## KUTIPAN TEKS
┌──

Setiap tanggal 22 Oktober kita memeringati Hari Santri Nasional (HSN). Peringatan ini telah resmi dikeluarkan pemerintah enam tahun lalu melalui Keputusan Presiden Republik Indonesia Nomor 22 Tahun 2015 tentang Hari Santri Nasional tanggal 22 Oktober 2015, yang bertepatan dengan tanggal 9 Muharram 1437 Hijriyah.
Peringatan HSN menjadi bukti pengakuan negara atas jasa para ulama, kiai, dan santri dalam perjuangan merebut serta mempertahankan kemerdekaan. Kalangan pesantren yang terdiri dari ulama, kiai, dan santri memang tak bisa dilepaskan dari sejarah perjalanan bangsa ini.
Jika kita melihat sejarah, peran kalangan pesantren dalam perjuangan bangsa sangat besar. Setelah proklamasi kemerdekaan RI pada 17 Agustus 1945, kondisi bangsa masih belum sepenuhnya aman. Para pejuang harus mempertahankan kemerdekaan melawan sisa-sisa tentara Jepang. Maka, pergerakan kaum pesantren yang dimotori para ulama, kiai, dan santri semakin dikuatkan, terutama melalui pembentukan Laskar Hizbullah di pelbagai daerah.

└──

[Entri dari sumber data]

┌──

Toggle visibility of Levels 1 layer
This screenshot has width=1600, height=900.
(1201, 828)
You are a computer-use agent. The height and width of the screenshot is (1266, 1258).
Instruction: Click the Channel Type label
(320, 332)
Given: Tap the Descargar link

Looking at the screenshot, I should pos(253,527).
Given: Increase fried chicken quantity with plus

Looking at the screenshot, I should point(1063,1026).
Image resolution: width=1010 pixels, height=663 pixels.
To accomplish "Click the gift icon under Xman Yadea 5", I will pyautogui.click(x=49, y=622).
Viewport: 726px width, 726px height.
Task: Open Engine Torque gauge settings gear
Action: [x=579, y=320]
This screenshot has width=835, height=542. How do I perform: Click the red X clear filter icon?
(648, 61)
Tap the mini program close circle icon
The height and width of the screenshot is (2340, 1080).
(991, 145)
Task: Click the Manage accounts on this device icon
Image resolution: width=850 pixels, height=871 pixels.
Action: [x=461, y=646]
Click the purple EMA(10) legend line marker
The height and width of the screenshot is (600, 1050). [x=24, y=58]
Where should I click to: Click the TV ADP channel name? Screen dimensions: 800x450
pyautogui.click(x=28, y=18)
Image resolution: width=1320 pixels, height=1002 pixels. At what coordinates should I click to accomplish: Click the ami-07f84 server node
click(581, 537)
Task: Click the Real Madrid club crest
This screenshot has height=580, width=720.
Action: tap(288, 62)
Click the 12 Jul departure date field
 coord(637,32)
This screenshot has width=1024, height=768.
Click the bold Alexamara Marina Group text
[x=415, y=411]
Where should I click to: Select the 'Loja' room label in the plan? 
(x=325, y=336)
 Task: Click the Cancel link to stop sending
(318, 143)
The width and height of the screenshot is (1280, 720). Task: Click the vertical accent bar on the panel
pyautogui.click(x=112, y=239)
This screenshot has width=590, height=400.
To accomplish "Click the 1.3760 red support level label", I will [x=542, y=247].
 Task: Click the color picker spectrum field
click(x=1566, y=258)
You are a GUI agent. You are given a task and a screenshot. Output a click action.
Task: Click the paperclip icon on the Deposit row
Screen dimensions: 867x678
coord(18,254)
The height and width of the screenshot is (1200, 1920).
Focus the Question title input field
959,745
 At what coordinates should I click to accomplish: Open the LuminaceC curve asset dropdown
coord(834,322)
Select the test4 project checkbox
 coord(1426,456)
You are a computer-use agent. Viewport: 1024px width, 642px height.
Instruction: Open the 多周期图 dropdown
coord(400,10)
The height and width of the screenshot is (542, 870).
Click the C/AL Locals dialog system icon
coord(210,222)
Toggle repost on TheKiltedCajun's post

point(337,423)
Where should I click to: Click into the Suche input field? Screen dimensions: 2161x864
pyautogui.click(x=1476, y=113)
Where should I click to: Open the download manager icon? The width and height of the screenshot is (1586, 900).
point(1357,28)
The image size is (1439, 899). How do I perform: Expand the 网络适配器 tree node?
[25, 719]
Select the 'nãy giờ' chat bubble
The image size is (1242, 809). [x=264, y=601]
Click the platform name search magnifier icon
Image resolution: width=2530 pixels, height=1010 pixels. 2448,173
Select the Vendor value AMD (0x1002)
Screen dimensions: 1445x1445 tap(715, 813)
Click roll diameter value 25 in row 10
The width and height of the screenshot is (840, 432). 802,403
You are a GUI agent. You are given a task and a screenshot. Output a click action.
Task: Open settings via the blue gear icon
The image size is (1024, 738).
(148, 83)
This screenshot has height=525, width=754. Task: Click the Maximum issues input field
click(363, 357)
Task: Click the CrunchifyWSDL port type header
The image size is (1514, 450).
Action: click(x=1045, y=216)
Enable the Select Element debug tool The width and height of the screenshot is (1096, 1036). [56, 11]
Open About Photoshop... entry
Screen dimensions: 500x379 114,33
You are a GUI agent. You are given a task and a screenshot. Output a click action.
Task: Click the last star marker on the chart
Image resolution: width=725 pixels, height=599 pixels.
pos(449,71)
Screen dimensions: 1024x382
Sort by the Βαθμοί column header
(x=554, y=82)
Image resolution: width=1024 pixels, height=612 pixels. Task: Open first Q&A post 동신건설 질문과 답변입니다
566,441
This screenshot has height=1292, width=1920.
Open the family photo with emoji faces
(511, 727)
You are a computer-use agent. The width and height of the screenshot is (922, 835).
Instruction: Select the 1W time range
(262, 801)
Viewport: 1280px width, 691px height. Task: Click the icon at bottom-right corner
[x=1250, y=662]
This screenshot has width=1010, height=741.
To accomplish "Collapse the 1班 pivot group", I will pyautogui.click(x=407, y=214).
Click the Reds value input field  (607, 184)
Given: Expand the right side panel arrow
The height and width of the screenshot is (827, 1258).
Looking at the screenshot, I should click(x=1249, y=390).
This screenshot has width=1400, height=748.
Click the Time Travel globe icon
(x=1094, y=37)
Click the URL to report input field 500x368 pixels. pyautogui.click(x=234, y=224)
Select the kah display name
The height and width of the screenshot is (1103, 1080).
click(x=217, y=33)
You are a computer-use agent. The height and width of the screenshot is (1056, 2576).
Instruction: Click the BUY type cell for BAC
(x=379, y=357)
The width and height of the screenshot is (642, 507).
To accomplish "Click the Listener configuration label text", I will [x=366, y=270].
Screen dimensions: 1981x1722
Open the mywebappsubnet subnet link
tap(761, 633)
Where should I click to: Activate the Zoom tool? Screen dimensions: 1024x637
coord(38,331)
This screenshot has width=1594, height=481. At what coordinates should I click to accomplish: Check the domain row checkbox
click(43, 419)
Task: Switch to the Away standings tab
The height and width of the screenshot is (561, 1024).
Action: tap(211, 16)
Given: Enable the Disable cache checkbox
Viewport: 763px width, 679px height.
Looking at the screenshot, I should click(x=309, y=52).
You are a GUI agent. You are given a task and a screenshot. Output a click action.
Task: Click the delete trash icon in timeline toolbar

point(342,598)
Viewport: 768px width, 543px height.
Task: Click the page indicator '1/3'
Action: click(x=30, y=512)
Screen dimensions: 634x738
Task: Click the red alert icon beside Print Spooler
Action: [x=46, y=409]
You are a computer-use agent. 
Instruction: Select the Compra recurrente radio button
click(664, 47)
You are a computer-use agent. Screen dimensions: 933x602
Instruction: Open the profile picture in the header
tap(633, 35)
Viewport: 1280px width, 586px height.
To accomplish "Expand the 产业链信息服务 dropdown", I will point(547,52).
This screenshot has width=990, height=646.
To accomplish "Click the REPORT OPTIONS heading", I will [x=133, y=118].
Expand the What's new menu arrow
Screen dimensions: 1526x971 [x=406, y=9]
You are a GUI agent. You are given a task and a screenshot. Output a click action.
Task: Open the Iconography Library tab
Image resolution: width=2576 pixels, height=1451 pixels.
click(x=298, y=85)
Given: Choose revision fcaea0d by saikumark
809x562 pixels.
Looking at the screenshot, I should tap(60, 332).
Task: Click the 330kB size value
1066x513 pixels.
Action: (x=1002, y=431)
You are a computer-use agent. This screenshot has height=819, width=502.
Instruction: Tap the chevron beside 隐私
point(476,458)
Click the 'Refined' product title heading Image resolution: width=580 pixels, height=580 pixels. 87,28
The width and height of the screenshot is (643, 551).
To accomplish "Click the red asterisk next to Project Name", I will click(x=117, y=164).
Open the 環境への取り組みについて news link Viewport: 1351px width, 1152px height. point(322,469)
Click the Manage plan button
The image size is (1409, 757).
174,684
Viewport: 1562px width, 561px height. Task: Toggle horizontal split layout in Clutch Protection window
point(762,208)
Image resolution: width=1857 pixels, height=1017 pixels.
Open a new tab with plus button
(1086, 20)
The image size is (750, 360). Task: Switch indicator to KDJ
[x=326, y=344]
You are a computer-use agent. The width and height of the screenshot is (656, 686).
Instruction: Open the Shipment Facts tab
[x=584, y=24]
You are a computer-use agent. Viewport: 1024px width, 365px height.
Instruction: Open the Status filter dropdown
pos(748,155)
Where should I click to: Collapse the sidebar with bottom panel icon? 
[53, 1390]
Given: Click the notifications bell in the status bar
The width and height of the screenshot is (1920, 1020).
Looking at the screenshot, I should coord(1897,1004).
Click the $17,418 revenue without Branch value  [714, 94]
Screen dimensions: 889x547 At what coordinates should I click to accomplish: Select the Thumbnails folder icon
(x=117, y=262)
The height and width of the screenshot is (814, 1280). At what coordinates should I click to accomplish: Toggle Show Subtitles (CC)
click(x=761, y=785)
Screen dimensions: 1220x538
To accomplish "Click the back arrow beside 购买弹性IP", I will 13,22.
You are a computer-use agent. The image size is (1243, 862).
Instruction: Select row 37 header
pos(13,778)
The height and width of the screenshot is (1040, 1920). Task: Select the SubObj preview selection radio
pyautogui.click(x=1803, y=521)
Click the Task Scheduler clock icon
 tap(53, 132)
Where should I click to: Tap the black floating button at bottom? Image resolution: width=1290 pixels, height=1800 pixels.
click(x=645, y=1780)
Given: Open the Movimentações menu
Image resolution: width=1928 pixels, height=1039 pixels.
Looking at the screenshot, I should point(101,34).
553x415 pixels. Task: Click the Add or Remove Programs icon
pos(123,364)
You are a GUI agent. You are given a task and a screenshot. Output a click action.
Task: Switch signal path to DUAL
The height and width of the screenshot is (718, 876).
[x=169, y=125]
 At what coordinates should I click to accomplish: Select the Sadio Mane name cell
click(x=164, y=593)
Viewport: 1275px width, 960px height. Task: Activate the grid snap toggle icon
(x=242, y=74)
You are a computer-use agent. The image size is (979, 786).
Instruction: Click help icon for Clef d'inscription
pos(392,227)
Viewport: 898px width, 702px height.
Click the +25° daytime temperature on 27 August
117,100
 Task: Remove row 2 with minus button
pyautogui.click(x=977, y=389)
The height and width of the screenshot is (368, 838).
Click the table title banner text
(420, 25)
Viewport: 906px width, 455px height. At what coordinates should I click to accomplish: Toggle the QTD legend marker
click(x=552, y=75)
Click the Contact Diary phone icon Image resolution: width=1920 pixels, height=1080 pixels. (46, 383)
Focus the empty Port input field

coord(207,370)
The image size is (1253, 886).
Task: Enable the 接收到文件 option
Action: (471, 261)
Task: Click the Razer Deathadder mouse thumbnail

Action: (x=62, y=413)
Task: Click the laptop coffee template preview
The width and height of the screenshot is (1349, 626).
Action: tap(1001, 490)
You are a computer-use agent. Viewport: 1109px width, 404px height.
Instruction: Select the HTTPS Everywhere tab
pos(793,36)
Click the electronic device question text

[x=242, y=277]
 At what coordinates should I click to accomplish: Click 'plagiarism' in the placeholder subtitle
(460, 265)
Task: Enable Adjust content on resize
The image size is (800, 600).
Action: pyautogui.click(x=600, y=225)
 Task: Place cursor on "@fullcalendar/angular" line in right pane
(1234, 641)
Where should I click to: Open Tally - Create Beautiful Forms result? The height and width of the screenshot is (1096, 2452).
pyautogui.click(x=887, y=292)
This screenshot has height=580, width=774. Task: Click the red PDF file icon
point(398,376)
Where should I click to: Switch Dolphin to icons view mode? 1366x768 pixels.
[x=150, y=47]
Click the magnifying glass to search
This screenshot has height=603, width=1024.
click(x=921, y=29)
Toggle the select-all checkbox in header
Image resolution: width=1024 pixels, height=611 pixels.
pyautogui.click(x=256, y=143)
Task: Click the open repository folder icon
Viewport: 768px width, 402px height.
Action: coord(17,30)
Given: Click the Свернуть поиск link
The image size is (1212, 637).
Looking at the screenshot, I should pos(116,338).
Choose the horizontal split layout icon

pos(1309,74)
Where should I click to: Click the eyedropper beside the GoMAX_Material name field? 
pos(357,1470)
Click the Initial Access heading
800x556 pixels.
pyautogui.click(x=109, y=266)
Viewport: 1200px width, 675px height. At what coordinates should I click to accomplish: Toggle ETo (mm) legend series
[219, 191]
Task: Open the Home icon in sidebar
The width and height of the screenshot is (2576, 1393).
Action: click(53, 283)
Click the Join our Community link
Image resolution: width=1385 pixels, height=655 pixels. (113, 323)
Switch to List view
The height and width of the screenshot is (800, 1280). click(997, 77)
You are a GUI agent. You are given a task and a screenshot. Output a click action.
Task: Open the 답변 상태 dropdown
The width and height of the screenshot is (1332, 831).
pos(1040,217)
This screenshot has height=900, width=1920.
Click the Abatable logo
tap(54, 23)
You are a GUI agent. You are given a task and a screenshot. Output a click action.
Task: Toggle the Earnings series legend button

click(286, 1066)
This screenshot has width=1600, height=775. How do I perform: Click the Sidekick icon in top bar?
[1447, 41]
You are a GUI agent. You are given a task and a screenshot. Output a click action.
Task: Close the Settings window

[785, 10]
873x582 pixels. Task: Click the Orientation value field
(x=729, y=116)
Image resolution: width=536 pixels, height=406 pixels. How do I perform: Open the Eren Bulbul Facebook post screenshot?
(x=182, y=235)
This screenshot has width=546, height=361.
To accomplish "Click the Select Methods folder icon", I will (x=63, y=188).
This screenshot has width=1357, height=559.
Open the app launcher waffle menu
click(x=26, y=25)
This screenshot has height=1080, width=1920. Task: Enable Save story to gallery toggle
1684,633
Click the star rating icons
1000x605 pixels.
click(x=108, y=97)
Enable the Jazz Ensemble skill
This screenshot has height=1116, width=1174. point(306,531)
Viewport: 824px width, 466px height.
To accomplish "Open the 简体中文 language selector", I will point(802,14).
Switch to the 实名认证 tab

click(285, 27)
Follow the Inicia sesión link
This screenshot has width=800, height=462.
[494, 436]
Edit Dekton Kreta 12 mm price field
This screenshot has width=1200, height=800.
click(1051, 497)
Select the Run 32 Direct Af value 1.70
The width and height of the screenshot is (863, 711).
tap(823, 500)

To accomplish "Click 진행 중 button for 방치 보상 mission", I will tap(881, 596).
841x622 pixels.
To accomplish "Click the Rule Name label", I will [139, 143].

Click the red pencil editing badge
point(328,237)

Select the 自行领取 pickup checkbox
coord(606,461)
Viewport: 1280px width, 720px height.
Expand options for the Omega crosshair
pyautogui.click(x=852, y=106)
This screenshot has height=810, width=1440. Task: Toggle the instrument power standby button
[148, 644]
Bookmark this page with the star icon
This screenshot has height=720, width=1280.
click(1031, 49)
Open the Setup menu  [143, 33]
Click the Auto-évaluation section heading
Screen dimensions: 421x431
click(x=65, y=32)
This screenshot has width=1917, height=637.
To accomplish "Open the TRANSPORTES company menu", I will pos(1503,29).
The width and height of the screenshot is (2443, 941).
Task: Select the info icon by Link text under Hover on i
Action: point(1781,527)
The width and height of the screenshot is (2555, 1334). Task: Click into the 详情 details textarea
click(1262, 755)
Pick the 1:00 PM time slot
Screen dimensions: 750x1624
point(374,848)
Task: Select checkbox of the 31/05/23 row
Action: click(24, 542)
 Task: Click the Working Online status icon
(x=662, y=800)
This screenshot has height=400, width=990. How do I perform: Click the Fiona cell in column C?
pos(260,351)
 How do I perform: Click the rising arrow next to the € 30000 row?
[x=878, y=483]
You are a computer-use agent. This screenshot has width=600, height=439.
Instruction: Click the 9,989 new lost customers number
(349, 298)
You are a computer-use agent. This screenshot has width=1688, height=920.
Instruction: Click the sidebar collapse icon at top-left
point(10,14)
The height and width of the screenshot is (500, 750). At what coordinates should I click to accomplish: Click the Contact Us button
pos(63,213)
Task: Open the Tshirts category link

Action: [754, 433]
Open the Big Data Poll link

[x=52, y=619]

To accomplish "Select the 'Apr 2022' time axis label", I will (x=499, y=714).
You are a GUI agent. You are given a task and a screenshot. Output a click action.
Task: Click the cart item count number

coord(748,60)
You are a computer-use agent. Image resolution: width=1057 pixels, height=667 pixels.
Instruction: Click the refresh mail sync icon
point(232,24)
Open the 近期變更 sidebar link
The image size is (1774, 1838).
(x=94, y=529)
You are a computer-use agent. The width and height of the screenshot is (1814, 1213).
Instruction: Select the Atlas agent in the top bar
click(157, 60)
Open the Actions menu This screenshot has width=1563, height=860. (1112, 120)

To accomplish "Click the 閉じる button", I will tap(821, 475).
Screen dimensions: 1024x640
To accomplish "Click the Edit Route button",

└──

## TUGAS WAJIB A
Sajikan entri di atas, mulai dari awal hingga baris yang memuat "Action: [x=461, y=646]" (baris itu ikut dihitung), sebagai tabel Markdown dengan kolom "No" dan "Baris", tanpa baris kosong.
## TUGAS WAJIB B
Teruskan teks tentang Hari Santri Nasional mulai setelah kalimat terakhirnya.

## HASIL LATIHAN A
| No | Baris |
|---|---|
| 1 | Toggle visibility of Levels 1 layer |
| 2 | This screenshot has width=1600, height=900. |
| 3 | (1201, 828) |
| 4 | You are a computer-use agent. The height and width of the screenshot is (1266, 1258). |
| 5 | Instruction: Click the Channel Type label |
| 6 | (320, 332) |
| 7 | Given: Tap the Descargar link |
| 8 | Looking at the screenshot, I should pos(253,527). |
| 9 | Given: Increase fried chicken quantity with plus |
| 10 | Looking at the screenshot, I should point(1063,1026). |
| 11 | Image resolution: width=1010 pixels, height=663 pixels. |
| 12 | To accomplish "Click the gift icon under Xman Yadea 5", I will pyautogui.click(x=49, y=622). |
| 13 | Viewport: 726px width, 726px height. |
| 14 | Task: Open Engine Torque gauge settings gear |
| 15 | Action: [x=579, y=320] |
| 16 | This screenshot has width=835, height=542. How do I perform: Click the red X clear filter icon? |
| 17 | (648, 61) |
| 18 | Tap the mini program close circle icon |
| 19 | The height and width of the screenshot is (2340, 1080). |
| 20 | (991, 145) |
| 21 | Task: Click the Manage accounts on this device icon |
| 22 | Image resolution: width=850 pixels, height=871 pixels. |
| 23 | Action: [x=461, y=646] |

## HASIL LATIHAN B
Peringatan HSN yang jatuh pada tanggal 22 Oktober tidak bisa dilepaskan dari semangat jihad yang dikumandangkan KH. Hasyim Asy’ari, Rais Akbar Nahdlatul Ulama, pada 22 Oktober 1945 tersebut.
Mengutip penjelasan Ketua Umum PBNU KH. Said Aqil Siraj dalam amanatnya tentang peringatan HSN (2015), bahwa pada 22 Oktober 1945, di hadapan konsul-konsul Nahdlatul Ulama seluruh Jawa dan Madura, bertempat di Kantor Hoofdbestuur Nahdlatoel Oelama di Jl. Boeboetan VI/2 Soerabaja, Fatwa Resolusi Jihad NU digaungkan dengan pidato Hadlaratus Syeikh yang menggetarkan:
“...Berperang menolak dan melawan pendjadjah itoe fardloe ‘ain (jang haroes dikerdjakan oleh tiap-tiap orang Islam, laki-laki, perempoean, anak-anak, bersendjata ataoe tidak) bagi jang berada dalam djarak lingkaran 94 km dari tempat masoek dan kedoedoekan moesoeh. Bagi orang-orang jang berada di loear djarak lingkaran tadi, kewadjiban itoe djadi fardloe kifayah (jang tjoekoep kalaoe dikerdjakan sebagian sadja….”
Seruan KH. Hasyim Asy’ari tersebutlah yang kemudian menyalakan semangat perjuangan kalangan santri, bahkan kemudian menular dan merambah ke masyarakat luas di berbagai daerah untuk berperang melawan penjajah.
Terlebih, setelah kekuatan Jepang melemah, ancaman saat itu berganti dengan kedatangan pasukan Inggris yang dibonceng NICA (Netherlands-Indies Civil Administration). Mereka berambisi kembali menguasai Tanah Air.
Fatwa dan Resolusi Jihad menjadi pemantik semangat juang para kiai-santri, dan masyarakat luas di pelbagai daerah untuk terus mempertahankan kemerdekaan Tanah Air yang saat itu terus dirongrong oleh NICA dan sekutu.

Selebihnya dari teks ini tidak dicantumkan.